[Problem description]
I need the number of lines in the data that include "Automotive"; reply with that number alone.

┌──

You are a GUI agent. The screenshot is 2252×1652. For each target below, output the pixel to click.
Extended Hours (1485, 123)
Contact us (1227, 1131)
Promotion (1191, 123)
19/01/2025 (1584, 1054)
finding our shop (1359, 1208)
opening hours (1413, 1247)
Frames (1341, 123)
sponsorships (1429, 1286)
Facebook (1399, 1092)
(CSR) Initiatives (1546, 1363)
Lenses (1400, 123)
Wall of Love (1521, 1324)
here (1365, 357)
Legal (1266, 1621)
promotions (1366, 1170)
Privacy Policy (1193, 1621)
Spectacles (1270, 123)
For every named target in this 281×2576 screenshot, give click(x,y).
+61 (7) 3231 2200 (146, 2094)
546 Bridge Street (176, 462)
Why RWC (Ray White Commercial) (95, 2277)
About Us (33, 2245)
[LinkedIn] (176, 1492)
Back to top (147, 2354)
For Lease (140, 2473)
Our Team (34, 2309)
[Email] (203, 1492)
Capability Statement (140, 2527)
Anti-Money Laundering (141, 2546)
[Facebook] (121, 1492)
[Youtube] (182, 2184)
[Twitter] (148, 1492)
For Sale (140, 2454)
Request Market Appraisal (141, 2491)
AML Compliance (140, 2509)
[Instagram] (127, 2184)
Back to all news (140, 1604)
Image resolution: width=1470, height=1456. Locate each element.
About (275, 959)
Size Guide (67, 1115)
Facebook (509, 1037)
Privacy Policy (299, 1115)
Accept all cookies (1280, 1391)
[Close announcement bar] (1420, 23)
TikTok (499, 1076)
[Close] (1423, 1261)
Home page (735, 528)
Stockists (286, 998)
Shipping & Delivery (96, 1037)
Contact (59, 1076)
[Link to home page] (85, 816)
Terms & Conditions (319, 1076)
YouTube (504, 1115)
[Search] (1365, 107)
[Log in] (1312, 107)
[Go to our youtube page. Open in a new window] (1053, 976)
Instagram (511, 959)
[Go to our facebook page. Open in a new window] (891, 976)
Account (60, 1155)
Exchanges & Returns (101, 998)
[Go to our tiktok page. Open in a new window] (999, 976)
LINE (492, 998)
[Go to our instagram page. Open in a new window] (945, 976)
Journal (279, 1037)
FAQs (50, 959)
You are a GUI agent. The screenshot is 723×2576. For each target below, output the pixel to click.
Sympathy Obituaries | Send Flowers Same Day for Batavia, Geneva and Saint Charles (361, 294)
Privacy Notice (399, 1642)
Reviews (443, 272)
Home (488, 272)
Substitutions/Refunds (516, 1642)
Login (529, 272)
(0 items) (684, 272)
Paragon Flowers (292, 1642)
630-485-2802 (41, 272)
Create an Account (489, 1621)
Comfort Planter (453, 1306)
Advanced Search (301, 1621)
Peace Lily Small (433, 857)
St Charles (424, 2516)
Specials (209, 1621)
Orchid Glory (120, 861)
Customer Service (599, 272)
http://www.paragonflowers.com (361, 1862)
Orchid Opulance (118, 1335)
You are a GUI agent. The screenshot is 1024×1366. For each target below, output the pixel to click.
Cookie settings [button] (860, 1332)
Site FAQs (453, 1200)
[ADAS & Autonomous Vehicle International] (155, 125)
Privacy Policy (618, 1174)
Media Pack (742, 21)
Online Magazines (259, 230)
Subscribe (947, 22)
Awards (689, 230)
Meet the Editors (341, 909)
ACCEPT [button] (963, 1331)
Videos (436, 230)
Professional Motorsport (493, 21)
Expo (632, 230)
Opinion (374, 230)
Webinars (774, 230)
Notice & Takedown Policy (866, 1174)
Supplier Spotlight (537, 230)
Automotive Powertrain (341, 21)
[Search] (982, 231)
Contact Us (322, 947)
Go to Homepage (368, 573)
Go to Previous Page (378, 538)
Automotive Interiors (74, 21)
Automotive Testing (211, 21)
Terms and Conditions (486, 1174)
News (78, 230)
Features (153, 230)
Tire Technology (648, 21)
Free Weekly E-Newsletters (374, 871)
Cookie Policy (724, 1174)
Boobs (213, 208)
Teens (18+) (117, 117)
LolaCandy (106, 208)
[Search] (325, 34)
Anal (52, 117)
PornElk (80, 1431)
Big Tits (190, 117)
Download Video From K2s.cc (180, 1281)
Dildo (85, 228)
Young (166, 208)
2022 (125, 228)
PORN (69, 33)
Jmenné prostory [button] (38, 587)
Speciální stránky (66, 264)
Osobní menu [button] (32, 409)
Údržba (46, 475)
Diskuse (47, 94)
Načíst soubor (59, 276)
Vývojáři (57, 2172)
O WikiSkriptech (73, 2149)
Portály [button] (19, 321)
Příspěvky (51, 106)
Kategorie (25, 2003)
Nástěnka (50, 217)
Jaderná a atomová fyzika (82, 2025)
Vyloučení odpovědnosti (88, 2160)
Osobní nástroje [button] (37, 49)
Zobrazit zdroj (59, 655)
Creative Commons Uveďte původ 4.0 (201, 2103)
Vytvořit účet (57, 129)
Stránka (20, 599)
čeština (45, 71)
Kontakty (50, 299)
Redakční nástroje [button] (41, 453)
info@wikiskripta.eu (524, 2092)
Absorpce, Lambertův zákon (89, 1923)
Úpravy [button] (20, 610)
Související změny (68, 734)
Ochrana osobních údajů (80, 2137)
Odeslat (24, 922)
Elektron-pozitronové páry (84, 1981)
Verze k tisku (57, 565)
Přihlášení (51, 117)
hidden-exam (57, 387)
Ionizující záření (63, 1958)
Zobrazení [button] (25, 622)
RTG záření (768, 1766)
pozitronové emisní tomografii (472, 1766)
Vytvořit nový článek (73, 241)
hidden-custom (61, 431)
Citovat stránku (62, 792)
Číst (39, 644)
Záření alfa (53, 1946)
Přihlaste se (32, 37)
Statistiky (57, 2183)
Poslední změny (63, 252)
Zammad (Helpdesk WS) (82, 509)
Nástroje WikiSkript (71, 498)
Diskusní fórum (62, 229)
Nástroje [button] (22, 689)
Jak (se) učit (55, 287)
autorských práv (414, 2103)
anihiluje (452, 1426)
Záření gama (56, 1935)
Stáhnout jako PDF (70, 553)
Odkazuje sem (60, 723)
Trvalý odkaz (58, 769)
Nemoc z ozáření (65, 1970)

└──

[Problem solution]
3